Indubbiamente ad osservare e prendere confidenza con lo spazio. All’inizio cercavo inquadrature fredde e campi medi/lunghi. Man mano che il documentario procedeva ho però scoperto che la freddezza iniziale non mi soddisfaceva più e così ho cercato di “rompere” lo schermo mettendo in scena la corporeità dei ragazzi, concentrandomi soprattutto sui loro volti e sui loro corpi attraverso alcuni piani ravvicinati.

Inoltre, Loro dentro mi ha permesso di lavorare sul ritmo. Ho, infatti, cercato di alternare momenti lenti e “piatti”, dove gli spazi risultano vuoti e i pochi oggetti diventano predominati, a scene più adrenaliniche, composte da momenti ironici, giochi e partite di calcio.

Questa alternanza è fondamentale perché non volevo rappresentare solo l’aspetto drammatico del carcere, ma avevo invece la volontà di mostrare anche l’affetto e l’energia che alleviano la vita e le giornate dei detenuti.

I tuoi lavori per Avila Tv in Venezuela e gli altri video precedenti hanno in qualche modo influenzato Loro dentro?
Sicuramente nei video che ho realizzato c’è sempre stata una certa attenzione al sociale e al documentario, anche perché erano brevi filmati di tipo informativo riguardanti manifestazioni e inchieste di vario tipo.
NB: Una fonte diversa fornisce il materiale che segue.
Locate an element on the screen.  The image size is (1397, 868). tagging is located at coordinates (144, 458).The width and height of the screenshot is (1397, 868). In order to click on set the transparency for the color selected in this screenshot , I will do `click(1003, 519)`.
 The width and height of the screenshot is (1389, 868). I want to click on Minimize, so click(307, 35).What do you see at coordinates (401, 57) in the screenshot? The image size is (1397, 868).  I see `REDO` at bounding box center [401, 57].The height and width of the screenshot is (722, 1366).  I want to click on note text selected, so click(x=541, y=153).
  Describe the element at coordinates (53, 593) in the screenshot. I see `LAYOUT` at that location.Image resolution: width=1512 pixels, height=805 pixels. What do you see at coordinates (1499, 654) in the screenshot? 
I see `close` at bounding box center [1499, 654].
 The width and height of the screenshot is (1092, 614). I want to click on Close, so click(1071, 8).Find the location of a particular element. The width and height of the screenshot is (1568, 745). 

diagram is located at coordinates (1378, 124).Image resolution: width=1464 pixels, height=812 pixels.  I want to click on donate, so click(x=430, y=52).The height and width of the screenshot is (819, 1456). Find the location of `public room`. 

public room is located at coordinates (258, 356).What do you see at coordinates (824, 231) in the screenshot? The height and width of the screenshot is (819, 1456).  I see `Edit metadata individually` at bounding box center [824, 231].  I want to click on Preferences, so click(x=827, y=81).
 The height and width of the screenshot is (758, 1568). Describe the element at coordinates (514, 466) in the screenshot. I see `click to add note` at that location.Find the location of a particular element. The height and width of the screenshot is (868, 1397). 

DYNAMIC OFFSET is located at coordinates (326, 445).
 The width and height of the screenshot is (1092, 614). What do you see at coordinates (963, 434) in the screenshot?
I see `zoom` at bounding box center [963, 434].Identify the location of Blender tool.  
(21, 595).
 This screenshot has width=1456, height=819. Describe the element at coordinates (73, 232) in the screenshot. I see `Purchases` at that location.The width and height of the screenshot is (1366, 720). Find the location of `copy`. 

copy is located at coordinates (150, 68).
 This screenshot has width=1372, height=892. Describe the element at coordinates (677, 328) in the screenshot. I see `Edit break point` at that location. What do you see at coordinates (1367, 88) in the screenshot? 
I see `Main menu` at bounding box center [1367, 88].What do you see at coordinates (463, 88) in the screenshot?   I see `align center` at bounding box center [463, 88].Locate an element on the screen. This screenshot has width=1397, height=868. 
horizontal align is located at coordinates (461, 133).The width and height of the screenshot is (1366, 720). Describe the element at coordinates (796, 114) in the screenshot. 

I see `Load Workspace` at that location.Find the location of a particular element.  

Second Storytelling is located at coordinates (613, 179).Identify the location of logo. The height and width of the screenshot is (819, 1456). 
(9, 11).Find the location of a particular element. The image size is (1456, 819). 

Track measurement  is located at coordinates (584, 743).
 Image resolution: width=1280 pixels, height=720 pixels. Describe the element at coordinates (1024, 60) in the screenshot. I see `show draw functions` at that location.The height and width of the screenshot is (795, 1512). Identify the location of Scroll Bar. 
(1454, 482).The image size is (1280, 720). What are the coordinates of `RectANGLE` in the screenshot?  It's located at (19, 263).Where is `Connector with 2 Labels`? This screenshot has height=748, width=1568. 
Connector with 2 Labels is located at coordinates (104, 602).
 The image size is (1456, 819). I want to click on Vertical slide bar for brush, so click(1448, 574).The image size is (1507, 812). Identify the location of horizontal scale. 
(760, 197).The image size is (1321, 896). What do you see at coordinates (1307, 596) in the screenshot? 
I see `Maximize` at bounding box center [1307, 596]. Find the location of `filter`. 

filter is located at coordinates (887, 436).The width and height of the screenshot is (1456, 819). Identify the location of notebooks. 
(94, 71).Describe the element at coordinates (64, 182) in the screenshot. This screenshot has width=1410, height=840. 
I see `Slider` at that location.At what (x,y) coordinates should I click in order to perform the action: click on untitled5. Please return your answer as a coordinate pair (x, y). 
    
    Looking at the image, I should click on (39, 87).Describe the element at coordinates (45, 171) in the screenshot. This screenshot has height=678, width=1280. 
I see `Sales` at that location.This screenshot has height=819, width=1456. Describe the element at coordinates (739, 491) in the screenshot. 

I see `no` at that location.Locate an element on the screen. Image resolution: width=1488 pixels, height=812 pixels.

È stando però in televisione che ho imparato ad usare il mezzo. Avila Tv è stata un’importante esperienza formativa, in quanto da un lato mi ha permesso di realizzare dei video su dei gruppi di persone inserite in contesti marginali – tra cui le favelas di Caracas e il carcere – e dall’altro mi ha “costretta” a mantenere e creare un ritmo dinamico e veloce, adatto per il target giovanile dell’emittente.

In questo momento, dopo aver realizzato tale documentario, posso iniziare a percorrere altre strade, almeno così spero.

A proposito di progetti e programmi futuri, non sono in pochi a chiedersi se potrà nascere o se si stia già formando una sorta di New Wave di documentaristi e filmakers liguri. Tu cosa ne pensi?
Certamente mi piacerebbe molto che accadesse. È da tre anni che vivo a Genova e devo dire che le persone impegnate in tal senso ci sono e il clima in generale si sente, ma bisogna stimolarlo, sostenendo progetti produttivi e dando maggiore visibilità al genere documentario, cosa che in Liguria risulta difficile. Purtroppo, noto che si tende sempre a guardare all’estero o a città italiane come Roma e Torino.

Eppure, idee e possibilità non mancherebbero: sarebbe ad esempio interessante realizzare un documentario collettivo su Genova che vada al di fuori dei soliti stereotipi, creare uno spazio permanente per garantire la divulgazione delle produzioni locali e nazionali, o, magari, dare vita ad una sorta di Avila Tv ligure.

In ogni caso, ho deciso di restare a Genova perché credo che sia importante cercare di creare qualcosa in questa città e in questa regione.